* **Questão proposta**
Segundo o texto sobre o discurso de Lula na ONU, quais são os principais problemas da comunidade internacional na avaliação do presidente? Enumere todos.

* **Texto selecionado**
______
O discurso inaugural de Lula na Assembleia Geral deve ser entendido à luz desta explicação teórica. Afinal, o presidente, como todo político, direciona o seu discurso para as suas bases eleitorais e para os seus aliados nas mais diferentes posições dentro e fora do país. Assim, o discurso do presidente na Assembleia Geral da ONU está alicerçado fundamentalmente em quatro eixos-temáticos.

  1. Desigualdade global. Talvez este seja o tema mais importante na agenda da política externa de Lula. A sua crítica terceiro-mundista à ordem internacional leva em consideração os níveis de desigualdade e as hierarquias do sistema internacional que reforçam e reproduzem tais mecanismos. Ao afirmar que o “mundo está cada vez mais desigual”, Lula aponta para os problemas ambientais, o aumento da fome e a falta de acesso à saúde pública em vários países, principalmente, os mais pobres.
  2. Democracia e retomada da política externa. Ao enfatizar a “vitória da democracia em meu país”, Lula direciona a sua crítica para a oposição interna, sobretudo à oposição bolsonarista. Tenta demonstrar que o país estava à beira de uma ruptura da ordem democrática – o que me parece um exagero retórica e de percepção – e que a sua volta ao poder debelara este processo. Diante disso, dadas as garantias da manutenção do regime democrático, destacou a reinserção do país: “o Brasil está de volta.” E continua: “nosso país está de volta para dar sua devida contribuição ao enfrentamento dos principais desafios globais.” Na sua avaliação, portanto, os principais problemas da comunidade internacional são: pandemia da Covid-19, crise climática, insegurança alimentar, questões energéticas, racismo, intolerância e xenofobia. Todos estes problemas são potencializados pelas desigualdades e tensões geopolíticas mundo afora. A crise global pode, ainda segundo Lula, comprometer a Agenda 2030 da ONU.
  3. Protagonismo do Brasil na agenda ambiental. A defesa de uma agenda ambiental proativa visa reverter a série histórica de críticas das principais potências ao Brasil. Ao se colocar como parte propositiva, Lula retoma a temática das mudanças climáticas e da crise ambiental sob a ótica do conflito de interesse entre os países ricos e os emergentes ou em desenvolvimento. A posição do Brasil é clara a este respeito: as responsabilidades são diferenciadas, à medida que as nações desenvolvidas não podem frear as vias de desenvolvimento das emergentes. Além das questões climáticas, a diplomacia de Lula apontou para mais duas questões centrais: a transição energética e a agenda amazônica. Nos dois casos, o Brasil, já neste primeiro ano, deu alguns passos decisivos, como o Plano de Transformação Ecológica e os investimentos nas fontes de energia limpa (solar, eólica, biomassa, etanol e biodiesel).
______
* **Conteúdo do material**
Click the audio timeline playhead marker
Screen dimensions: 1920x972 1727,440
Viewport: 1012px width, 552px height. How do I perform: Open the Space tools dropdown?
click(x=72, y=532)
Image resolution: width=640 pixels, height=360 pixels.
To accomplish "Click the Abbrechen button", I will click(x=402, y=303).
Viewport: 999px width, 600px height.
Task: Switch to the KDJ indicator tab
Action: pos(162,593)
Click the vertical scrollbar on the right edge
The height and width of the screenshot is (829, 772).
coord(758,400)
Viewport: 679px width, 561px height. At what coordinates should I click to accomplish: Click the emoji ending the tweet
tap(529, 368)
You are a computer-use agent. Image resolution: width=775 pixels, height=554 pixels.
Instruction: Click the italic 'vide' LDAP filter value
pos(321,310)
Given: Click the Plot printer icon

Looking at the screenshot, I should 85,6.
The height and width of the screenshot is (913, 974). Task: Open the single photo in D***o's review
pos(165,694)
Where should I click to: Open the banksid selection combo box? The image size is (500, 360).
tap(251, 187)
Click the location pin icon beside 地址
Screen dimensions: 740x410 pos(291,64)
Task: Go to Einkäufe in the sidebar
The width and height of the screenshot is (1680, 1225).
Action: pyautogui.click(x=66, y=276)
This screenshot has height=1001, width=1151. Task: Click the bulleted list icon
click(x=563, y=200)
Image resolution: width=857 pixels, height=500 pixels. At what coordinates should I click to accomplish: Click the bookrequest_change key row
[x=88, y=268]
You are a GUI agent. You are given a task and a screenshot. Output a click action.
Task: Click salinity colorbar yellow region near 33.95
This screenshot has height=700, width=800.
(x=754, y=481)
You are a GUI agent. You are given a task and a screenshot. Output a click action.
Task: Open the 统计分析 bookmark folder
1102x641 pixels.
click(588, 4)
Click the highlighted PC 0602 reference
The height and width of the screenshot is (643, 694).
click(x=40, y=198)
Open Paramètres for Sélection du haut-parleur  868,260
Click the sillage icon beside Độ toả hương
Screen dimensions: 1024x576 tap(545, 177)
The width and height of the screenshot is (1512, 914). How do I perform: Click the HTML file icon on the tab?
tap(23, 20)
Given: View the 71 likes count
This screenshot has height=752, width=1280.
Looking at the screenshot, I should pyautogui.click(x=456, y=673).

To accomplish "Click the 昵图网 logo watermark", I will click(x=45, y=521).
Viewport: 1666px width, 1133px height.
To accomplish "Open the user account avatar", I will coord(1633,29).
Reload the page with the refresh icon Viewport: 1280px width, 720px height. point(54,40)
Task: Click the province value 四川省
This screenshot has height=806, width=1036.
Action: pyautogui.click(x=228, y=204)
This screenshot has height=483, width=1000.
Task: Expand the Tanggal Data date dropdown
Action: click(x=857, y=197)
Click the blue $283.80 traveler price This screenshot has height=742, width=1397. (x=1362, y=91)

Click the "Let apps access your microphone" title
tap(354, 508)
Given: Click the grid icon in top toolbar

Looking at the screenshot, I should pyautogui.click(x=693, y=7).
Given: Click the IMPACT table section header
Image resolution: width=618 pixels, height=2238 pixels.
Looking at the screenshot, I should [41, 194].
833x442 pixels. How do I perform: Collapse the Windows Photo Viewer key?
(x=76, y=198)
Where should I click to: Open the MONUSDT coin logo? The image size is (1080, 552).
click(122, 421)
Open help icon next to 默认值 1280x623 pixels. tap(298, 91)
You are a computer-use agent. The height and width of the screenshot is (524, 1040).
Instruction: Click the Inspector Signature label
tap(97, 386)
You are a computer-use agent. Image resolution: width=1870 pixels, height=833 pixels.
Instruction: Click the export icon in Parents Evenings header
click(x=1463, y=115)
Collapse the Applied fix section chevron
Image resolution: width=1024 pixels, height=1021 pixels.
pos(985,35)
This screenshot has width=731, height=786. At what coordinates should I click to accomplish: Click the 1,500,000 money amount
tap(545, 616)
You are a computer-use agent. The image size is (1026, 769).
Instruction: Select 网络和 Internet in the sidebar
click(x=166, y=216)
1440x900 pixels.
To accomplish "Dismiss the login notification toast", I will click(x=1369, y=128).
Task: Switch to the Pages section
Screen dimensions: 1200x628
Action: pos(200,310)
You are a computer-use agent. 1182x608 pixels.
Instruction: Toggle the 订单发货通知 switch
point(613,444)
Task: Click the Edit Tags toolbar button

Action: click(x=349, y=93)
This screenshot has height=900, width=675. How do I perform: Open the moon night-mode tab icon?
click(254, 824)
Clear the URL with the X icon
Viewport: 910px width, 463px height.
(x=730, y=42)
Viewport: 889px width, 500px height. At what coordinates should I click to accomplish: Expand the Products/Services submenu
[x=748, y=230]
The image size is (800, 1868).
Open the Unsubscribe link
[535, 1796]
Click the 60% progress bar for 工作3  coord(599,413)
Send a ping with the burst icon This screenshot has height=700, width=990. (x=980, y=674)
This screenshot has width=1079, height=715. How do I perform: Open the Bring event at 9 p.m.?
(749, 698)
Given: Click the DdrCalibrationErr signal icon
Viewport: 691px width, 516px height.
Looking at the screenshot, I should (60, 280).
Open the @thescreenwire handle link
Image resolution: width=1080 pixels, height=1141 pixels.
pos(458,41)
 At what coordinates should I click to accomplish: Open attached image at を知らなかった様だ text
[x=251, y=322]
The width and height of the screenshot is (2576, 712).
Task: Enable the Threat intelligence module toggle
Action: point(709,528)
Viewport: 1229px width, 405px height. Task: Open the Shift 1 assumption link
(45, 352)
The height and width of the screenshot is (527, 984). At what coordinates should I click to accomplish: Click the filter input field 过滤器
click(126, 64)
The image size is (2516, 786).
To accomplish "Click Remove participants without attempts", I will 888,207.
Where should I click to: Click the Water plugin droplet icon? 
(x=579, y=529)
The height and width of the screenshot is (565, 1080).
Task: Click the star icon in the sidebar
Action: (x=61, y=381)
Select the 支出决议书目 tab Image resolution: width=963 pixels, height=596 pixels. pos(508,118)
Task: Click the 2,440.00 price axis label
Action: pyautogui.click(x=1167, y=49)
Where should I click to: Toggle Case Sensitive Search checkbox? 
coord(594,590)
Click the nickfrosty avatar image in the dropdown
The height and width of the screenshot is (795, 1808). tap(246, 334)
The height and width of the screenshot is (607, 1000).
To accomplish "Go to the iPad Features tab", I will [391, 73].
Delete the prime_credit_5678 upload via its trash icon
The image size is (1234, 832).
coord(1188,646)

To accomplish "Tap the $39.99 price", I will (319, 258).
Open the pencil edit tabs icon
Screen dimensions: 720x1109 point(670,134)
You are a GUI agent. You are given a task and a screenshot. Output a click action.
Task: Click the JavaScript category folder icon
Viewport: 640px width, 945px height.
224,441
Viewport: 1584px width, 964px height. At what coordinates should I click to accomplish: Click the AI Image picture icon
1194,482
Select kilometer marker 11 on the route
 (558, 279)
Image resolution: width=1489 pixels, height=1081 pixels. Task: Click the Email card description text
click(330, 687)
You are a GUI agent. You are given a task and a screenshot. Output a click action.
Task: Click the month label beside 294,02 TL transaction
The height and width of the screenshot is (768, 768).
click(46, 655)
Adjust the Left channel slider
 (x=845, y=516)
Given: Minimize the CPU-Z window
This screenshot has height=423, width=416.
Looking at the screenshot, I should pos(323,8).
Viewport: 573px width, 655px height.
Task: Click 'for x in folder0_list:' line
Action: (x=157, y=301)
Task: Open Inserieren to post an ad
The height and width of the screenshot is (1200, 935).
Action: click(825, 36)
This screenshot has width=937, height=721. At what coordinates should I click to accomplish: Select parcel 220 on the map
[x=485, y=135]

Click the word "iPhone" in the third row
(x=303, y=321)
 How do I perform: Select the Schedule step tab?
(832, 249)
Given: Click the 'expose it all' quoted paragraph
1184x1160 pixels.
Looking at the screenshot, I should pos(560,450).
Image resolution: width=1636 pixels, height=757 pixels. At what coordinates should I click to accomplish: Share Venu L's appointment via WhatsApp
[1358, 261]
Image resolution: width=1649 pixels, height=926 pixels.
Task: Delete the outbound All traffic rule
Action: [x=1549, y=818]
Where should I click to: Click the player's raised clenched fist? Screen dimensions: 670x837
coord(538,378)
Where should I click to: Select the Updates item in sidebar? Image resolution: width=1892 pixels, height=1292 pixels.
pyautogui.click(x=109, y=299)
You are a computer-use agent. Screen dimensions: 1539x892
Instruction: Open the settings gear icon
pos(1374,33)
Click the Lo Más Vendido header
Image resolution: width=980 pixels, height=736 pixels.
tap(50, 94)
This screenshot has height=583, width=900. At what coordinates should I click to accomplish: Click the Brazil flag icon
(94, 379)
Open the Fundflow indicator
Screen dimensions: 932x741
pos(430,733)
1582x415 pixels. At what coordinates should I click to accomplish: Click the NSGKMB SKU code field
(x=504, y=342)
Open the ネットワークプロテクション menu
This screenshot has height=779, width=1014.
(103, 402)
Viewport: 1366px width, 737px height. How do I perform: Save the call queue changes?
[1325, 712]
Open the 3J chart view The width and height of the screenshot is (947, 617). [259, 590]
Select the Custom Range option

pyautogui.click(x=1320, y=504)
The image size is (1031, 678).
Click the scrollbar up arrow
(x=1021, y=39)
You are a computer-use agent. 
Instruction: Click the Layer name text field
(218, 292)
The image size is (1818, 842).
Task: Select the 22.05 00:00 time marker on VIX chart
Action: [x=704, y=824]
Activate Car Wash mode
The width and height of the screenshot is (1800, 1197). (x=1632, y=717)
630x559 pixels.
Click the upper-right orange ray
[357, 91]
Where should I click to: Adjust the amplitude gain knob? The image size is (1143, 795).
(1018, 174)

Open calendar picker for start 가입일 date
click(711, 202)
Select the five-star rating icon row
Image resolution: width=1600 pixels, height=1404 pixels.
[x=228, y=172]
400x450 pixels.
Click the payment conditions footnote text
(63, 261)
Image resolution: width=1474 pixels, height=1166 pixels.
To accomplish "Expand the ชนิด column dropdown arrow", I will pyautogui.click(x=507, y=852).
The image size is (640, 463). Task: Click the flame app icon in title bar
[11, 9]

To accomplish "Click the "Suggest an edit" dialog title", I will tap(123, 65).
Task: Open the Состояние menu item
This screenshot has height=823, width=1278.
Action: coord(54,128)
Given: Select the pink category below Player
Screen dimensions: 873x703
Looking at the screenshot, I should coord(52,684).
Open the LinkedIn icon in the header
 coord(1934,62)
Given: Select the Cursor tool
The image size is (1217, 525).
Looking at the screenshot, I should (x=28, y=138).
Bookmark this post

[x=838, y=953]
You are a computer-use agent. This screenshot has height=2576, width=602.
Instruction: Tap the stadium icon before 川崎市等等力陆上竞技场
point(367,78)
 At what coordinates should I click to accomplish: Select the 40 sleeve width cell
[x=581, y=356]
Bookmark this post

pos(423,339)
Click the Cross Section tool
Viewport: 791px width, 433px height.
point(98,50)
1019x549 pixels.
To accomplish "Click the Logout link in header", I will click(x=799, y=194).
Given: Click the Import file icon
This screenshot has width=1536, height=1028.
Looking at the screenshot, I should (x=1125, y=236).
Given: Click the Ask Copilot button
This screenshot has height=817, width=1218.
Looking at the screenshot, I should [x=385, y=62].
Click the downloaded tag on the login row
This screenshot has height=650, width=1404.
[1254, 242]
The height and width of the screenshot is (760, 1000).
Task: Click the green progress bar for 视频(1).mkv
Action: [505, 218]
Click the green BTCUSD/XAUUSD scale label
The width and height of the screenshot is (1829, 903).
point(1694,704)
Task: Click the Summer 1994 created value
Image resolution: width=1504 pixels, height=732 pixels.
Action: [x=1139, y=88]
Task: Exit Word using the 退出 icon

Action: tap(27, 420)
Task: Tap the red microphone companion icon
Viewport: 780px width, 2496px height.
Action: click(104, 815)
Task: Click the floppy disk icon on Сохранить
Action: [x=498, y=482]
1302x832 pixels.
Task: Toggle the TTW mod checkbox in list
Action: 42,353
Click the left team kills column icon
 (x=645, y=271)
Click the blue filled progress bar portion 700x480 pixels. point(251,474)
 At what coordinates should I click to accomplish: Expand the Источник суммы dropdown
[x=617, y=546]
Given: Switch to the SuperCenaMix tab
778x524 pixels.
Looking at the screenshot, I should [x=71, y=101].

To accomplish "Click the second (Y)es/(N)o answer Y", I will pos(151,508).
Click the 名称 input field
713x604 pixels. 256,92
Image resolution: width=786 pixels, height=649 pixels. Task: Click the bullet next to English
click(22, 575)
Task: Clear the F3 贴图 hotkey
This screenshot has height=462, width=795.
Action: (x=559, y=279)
______
* **Espaço da resposta**
- pandemia da Covid-19
- crise climática
- insegurança alimentar
- questões energéticas
- racismo
- intolerância
- xenofobia